How to measure time in NVIDA CUDA?

This post will show you some points about how to measure time in Cuda.

Reading the documentation about Cuda you could find two ways:

  • cutStartTimer(myTimer)
  • Events

Events are a bit more sophisticated and, if your code uses asynchronous kernels, you must to use it.

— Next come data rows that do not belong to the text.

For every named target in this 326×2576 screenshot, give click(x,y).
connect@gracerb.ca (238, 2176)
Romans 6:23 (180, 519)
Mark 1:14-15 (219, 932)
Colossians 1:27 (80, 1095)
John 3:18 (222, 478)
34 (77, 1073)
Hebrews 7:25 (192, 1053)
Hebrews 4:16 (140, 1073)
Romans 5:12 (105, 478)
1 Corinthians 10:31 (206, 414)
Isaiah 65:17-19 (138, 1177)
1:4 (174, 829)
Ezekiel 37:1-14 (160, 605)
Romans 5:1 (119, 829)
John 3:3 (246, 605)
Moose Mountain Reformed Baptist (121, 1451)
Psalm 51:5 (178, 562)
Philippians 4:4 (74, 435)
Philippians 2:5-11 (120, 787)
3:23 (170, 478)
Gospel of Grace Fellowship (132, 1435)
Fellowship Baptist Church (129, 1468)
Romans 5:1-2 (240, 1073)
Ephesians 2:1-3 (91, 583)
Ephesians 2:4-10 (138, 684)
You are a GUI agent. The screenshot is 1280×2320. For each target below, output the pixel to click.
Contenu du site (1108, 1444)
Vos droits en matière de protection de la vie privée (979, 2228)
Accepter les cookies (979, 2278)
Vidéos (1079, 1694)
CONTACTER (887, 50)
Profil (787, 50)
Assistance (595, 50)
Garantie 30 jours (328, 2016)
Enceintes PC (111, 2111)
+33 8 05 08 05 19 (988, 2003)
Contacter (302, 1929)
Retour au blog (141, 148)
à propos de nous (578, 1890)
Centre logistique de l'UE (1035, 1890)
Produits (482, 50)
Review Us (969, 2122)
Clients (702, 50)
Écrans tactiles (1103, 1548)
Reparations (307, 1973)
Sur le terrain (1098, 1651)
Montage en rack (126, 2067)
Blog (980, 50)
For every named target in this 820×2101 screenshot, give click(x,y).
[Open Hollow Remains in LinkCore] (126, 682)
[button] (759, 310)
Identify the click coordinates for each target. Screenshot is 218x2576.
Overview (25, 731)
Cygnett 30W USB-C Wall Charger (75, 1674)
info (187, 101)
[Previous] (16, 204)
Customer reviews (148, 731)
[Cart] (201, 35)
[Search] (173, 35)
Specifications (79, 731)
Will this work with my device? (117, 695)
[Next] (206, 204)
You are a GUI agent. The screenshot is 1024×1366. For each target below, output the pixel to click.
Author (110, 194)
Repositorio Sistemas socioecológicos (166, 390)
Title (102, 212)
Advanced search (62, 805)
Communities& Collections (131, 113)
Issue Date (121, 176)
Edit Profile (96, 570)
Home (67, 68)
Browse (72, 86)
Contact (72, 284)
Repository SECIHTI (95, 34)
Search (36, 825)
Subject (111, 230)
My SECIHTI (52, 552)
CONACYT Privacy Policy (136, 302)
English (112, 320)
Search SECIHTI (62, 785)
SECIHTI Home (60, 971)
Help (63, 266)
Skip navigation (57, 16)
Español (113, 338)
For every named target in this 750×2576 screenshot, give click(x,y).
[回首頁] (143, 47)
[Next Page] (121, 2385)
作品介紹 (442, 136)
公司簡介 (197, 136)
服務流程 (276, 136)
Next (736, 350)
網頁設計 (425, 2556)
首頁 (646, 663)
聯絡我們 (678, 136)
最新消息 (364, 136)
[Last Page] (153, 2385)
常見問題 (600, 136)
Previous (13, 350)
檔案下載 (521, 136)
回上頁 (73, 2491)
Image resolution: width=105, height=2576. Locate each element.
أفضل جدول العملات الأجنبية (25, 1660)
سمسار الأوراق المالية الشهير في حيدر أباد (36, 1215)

But, how could you know if a code has an asynchronous kernel or not?

To let a code be asynchronous the programmer must create streams with the input data and transfers it to the device using the instruction:

cudaMemcpyAsync

In conclusion, if in the code there is not any instruction like ‘cudaStreamCreate’ and ‘cudaMemcpyAsync’ you cold assume that your code is synchronous (simplifying the measurements).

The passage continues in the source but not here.